Yes, You Can Go Whale Watching in New York

September 03, 2020

Photo: Michael Blum, Unsplashed

Growing up in the bustling city of New York with all of its skyscrapers and dazzling lights, one might find it hard to conceive the idea of witnessing something as miraculous as whales in the wild. Huge whales at that, no less: Humpback whales, the size of a school bus, right here in the backyard of New York City! Located in the borough of Brooklyn is a neighborhood called Sheepshead Bay. There, one can be greeted with the scent of salt water, in addition to the sight of boat after boat docked along the piers.

Due to current COVID-19 conditions, safety regulations and precautions are taken into account to ensure the health and safety of passengers and crew alike. According to American Princess Cruises, they have:

  • Limited the number of people on the vessel.
  • Limited the number of people in the cabin.
  • 6-feet markers are posted on railings outside the cabin, indicating where passengers should stand.
  • Before and after all trips, surfaces are thoroughly cleaned and sanitized. Staff will be re-sanitizing during trips. 
  • Face masks/coverings MUST be worn inside the cabin AND when 6 feet social distance cannot be maintained.
  • Hand sanitizing stations are available, and may be used as often as needed. Soap and water are available in restrooms.
  • Daily health checks of all crew are required. 
  • If anyone is experiencing COVID-19 related symptoms and/or have a fever, they will not be permitted to board the vessel. 

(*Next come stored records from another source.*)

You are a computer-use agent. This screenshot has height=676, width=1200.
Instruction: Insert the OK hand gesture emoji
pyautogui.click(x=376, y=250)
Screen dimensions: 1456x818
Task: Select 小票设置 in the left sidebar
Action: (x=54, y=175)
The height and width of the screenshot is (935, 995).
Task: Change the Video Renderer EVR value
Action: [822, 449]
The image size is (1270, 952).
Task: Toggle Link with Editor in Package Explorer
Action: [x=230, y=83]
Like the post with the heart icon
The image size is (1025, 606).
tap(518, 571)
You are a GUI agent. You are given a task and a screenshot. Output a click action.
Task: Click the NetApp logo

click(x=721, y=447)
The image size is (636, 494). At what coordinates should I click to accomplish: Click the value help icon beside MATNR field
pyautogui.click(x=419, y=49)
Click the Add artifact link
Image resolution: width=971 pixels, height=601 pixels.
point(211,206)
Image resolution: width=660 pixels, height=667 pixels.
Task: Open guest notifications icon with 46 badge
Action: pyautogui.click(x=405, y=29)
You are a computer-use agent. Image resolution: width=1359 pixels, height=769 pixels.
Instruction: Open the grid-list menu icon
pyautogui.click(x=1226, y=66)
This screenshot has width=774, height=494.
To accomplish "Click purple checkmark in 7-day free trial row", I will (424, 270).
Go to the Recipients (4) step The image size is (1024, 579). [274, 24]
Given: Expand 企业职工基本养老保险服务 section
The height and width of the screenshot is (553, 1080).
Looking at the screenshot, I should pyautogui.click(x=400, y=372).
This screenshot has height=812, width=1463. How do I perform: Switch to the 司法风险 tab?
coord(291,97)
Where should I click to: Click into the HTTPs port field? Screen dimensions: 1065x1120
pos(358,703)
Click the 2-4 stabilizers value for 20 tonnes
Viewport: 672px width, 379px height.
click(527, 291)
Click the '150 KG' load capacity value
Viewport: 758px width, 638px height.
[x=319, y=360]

In addition, in order to board the vessel, a reservation must be made online. According to the American Princess Cruises’ website, whale watching day cruises are currently being offered Wednesday through Saturday and Sunday, with an additional sunset whale watching cruise being offered Thursday evenings, which was the one my family and I had opted for. 

Upon arrival at the pier, check in was done with a crew member prior to boarding. Safety markers were posted to ensure different groups of family and friends were within 6 feet of each other. Once everyone who registered was accounted for, the cruise departed from Pier 3. Light refreshments were offered upon purchase.

Departing Sheepshead Bay. Photo: Tina Li

After approximately 10-15 minutes of cruising along the bay, the loudspeaker announced the first sighting of a humpback whale. Off to the right side of the boat, around two o’clock, was a spotted tail slapping whale. The captain then turned the boat around so that other passengers could spectate and observe the whale as well. The cruise continued  down the bay in hopes of more whale and sea creature sightings, and, luckily for us, we were able to see a bunch more humpback whales, some of them breaching, lunge feeding, and many of them tail slapping. The search for whales continued for approximately three hours before the boat turned around to head back to the dock.

By then, the sun had begun to set, and the sky was lit with beautiful shades of red, orange, and yellow. Upon arrival back at the pier, we could see tons of buildings light up in the dark, creating an illusion of the infamous New York City skyline in the distance. To end the night, restaurants are lined down the strip next to the piers for hungry passengers.

Sunset Cruise. Photo: Tina Li

The thought of whale watching in New York is so bizarre that one could hardly picture it, however, with a little bit of research and the help of social media, experiences like these aren’t so far-fetched. Live vicariously, explore a little more, and until the next one!